▶ [Source document]:
----------------------------------------

# Need help. Fascinate freezes at Galaxy S splash screen. CM7



## SasquatcHunter (Aug 15, 2011)

I was running Glitch kernel with CM7 nightly 35 with no problems. I flashed build 57 using the kernel cleaning script and put glitch back on and wouldn't boot anymore. I tried nighly 54-56 with the same issue. I tried to go back to 35 with glitch and now it freezes no matter what kernel/nightly I use. I have also tried recovering my backup from right before I tried updating to build 57. Is it possible that my sd card is corrupt because there was a problem ejecting it after I downloaded some of the nightlies to it. What is recommended to fix this?


----------



## shag_on_e (Aug 1, 2011)

If you're trying to flash Glitch over the latest nightlies that's your problem. The Glitch devs are merging updates into it right now so it will be compatible again. You can't flash jt's 9/12 kernel over them either by the way.

----------------------------------------

▶ [The tasks]:
(1) For each statement about the forum thread on the Fascinate freezing at the splash screen, answer yes or no and quote the words that decide it.
(a) The first poster had run the Glitch kernel with CM7 nightly 35 without problems.
(b) The first poster never tried restoring a backup.
(c) The reply says jt's 9/12 kernel can be flashed over the latest nightlies.
(2) Answer these questions from the Fascinate forum thread:
(a) Which build did the first poster flash using the kernel cleaning script?
(b) Which nightlies did the first poster try next, with the same issue?
(c) According to the reply, what are the Glitch devs doing right now?
(3) Write the next post in the Fascinate freeze thread, picking up after its last reply.
The material after this point comes from a separate source.

----------------------------------------

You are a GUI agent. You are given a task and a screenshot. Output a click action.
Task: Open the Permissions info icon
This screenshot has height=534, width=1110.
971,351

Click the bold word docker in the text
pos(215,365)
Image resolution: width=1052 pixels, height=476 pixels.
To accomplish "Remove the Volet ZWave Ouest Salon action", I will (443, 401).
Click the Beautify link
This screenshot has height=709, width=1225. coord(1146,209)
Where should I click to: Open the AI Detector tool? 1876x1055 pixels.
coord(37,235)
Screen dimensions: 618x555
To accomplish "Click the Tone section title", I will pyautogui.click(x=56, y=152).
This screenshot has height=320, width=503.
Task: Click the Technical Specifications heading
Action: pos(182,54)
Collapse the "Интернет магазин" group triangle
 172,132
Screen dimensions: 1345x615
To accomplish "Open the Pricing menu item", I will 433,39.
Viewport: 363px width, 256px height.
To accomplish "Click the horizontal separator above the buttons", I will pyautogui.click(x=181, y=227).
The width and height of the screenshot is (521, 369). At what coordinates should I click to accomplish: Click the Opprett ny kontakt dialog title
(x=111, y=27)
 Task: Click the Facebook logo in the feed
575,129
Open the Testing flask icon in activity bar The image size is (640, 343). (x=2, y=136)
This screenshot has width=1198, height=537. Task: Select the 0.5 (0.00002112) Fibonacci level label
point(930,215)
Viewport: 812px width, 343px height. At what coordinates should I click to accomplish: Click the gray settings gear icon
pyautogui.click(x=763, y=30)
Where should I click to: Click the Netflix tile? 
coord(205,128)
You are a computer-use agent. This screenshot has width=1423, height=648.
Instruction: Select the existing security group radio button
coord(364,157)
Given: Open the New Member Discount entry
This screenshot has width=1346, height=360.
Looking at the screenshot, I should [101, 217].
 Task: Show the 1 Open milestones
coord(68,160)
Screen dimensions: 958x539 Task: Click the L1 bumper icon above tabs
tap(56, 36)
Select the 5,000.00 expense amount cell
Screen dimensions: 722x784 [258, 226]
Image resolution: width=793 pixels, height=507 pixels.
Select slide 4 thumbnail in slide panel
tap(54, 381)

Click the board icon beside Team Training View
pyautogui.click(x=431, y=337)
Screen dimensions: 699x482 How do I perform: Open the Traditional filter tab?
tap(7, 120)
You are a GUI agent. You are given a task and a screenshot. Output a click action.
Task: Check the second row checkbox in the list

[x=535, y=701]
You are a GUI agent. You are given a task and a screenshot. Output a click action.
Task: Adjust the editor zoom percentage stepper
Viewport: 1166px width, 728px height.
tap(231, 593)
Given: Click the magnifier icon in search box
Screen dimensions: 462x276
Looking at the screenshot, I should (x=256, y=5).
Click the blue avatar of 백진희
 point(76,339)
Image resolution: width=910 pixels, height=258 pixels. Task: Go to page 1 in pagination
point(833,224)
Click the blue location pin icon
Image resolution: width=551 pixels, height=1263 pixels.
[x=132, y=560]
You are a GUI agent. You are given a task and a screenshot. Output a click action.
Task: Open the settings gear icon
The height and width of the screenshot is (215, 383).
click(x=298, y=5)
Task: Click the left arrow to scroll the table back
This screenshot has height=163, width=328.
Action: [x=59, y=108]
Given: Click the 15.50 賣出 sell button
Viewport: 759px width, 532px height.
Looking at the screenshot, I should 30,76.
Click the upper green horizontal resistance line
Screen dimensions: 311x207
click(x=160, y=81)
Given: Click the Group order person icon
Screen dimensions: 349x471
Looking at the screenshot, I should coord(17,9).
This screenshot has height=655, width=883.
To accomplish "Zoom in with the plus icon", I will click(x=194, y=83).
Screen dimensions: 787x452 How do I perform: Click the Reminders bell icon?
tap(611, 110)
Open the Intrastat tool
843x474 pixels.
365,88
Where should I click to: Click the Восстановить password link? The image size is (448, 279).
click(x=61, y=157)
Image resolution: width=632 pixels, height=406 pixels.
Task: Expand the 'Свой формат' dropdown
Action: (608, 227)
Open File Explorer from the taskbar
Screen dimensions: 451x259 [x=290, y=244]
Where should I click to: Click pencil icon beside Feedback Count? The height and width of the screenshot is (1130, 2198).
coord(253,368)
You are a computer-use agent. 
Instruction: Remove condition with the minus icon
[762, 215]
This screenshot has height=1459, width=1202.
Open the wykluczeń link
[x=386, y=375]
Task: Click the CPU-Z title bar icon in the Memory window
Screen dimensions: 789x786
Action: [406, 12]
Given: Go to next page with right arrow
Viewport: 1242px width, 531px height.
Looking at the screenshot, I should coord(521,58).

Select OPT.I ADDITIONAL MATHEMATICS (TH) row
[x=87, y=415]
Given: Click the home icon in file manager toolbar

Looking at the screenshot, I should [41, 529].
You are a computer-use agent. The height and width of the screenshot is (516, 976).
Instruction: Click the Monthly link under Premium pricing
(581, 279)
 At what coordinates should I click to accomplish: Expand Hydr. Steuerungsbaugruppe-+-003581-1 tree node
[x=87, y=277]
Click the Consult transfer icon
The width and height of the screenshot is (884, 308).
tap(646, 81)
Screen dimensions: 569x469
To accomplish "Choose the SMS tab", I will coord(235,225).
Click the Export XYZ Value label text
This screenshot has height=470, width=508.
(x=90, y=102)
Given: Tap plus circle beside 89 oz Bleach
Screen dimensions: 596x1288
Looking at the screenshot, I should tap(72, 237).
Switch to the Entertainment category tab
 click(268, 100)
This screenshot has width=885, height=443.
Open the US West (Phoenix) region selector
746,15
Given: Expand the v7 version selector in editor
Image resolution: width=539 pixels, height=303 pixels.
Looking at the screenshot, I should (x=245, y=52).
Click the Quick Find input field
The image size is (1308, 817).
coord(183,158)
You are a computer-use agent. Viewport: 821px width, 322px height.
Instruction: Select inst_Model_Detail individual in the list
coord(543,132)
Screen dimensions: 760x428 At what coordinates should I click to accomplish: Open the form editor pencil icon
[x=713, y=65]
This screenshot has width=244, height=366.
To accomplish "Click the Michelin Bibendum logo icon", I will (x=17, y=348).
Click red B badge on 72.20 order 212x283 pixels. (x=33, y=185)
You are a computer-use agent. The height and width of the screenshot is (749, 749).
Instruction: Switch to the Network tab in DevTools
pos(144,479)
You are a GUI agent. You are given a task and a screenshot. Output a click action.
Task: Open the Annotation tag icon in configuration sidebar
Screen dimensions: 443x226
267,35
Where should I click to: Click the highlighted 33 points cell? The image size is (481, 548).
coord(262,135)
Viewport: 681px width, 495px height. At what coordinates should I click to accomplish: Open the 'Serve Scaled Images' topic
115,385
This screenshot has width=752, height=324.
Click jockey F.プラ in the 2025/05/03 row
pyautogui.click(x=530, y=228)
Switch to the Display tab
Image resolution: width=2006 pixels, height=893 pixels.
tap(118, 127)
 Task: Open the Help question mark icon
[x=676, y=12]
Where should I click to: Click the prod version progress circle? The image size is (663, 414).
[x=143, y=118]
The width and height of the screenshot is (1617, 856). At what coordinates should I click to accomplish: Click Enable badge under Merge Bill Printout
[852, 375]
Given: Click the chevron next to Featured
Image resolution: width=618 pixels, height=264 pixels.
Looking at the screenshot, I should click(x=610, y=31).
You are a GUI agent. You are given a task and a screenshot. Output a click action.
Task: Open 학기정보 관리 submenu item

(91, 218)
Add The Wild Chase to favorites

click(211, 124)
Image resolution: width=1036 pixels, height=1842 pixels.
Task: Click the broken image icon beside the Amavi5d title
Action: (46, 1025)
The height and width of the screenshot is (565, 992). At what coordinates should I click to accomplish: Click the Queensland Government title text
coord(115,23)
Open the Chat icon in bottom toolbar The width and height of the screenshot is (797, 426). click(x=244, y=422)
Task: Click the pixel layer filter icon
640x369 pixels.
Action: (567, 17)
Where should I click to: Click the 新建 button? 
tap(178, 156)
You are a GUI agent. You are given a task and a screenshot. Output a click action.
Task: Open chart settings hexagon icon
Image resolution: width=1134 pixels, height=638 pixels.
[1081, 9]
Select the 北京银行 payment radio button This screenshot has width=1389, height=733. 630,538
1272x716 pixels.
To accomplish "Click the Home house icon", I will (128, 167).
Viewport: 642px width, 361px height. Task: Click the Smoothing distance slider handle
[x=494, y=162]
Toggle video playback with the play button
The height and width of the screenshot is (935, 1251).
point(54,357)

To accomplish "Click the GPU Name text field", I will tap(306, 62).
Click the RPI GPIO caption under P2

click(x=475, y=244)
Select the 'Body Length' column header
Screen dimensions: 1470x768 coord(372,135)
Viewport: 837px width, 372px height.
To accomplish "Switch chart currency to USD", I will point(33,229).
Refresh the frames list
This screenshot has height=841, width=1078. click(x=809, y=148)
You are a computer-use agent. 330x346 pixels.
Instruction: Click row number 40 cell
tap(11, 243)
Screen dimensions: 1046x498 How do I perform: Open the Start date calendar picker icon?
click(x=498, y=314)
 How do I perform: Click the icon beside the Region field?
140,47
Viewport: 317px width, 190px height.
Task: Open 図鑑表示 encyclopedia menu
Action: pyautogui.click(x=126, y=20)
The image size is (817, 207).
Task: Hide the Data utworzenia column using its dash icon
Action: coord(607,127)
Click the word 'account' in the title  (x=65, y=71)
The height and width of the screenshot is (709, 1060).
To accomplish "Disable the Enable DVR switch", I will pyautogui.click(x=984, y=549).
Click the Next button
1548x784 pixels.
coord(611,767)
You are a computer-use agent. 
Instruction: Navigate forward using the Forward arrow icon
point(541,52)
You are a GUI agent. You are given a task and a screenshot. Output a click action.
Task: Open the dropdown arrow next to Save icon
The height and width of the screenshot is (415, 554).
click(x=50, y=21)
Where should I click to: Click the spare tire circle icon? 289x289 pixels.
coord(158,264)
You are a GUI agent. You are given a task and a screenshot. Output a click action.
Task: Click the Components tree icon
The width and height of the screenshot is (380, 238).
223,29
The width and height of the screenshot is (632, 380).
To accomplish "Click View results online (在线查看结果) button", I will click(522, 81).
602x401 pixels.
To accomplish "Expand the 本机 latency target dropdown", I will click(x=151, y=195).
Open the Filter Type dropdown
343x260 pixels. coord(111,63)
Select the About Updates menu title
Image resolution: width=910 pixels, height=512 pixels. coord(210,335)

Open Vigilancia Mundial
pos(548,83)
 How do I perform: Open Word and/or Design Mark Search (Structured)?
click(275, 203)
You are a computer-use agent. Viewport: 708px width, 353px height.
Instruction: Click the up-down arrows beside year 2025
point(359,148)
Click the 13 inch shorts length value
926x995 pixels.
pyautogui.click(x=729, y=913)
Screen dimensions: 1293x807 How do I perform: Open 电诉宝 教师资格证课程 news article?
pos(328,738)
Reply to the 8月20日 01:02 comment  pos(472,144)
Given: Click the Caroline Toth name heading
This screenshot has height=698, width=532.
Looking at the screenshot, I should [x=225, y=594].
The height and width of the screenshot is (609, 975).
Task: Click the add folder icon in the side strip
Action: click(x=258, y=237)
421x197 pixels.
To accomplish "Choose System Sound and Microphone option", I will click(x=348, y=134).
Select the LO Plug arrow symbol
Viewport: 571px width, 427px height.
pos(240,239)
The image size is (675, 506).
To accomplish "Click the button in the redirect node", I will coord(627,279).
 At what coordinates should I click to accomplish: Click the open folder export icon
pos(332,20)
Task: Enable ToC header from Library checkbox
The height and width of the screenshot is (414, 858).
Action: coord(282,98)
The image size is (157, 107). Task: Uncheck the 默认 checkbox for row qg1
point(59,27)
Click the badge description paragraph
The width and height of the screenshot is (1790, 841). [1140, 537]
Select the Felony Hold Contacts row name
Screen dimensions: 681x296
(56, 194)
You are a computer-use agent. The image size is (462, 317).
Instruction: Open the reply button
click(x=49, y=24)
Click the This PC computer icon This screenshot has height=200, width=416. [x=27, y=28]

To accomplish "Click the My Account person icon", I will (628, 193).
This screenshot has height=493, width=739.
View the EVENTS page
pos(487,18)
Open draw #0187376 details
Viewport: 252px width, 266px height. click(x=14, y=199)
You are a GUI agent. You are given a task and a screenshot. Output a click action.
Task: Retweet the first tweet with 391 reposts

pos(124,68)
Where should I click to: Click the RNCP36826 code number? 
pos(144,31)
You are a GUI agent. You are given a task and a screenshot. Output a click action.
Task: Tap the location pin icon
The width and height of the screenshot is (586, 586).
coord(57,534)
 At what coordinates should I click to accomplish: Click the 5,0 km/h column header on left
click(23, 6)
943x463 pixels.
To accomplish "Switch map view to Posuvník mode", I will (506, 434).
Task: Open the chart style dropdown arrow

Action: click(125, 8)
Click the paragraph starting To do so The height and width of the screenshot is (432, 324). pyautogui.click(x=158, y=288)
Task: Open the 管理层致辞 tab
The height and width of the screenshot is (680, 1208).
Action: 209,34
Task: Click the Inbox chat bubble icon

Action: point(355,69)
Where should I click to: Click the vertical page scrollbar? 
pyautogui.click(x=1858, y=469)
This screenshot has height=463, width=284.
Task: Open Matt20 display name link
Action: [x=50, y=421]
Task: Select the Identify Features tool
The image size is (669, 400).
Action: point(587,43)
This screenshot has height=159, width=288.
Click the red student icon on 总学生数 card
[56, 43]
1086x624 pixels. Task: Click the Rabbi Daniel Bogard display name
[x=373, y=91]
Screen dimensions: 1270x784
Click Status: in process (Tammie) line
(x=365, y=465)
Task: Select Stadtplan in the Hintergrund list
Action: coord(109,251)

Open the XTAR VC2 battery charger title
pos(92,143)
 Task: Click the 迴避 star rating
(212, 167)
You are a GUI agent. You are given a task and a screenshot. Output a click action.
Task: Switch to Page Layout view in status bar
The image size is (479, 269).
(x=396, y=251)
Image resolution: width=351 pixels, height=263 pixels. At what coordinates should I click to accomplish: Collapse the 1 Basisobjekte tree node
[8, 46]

----------------------------------------

▶ [Responses to the tasks]:
(1)
(a) Yes: "I was running Glitch kernel with CM7 nightly 35 with no problems."
(b) No: "I have also tried recovering my backup from right before I tried updating to build 57."
(c) No: "You can't flash jt's 9/12 kernel over them either by the way."

(2)
(a) Build 57.
(b) Nightlies 54-56.
(c) Merging updates into it so it will be compatible again.

(3)
----------



## SasquatcHunter (Aug 15, 2011)

shag_on_e said:


> If you're trying to flash Glitch over the latest nightlies that's your problem. The Glitch devs are merging updates into it right now so it will be compatible again. You can't flash jt's 9/12 kernel over them either by the way.


Would it cause a permanent problem though? It didn't at first and now it doesn't matter what nightly I use (leaving the kernel unchanged), it still freezes at the splash screen.


----------



## SasquatcHunter (Aug 15, 2011)

I managed to finally hunt down links to get it back to stock and I am back up and running. Just need to root etc..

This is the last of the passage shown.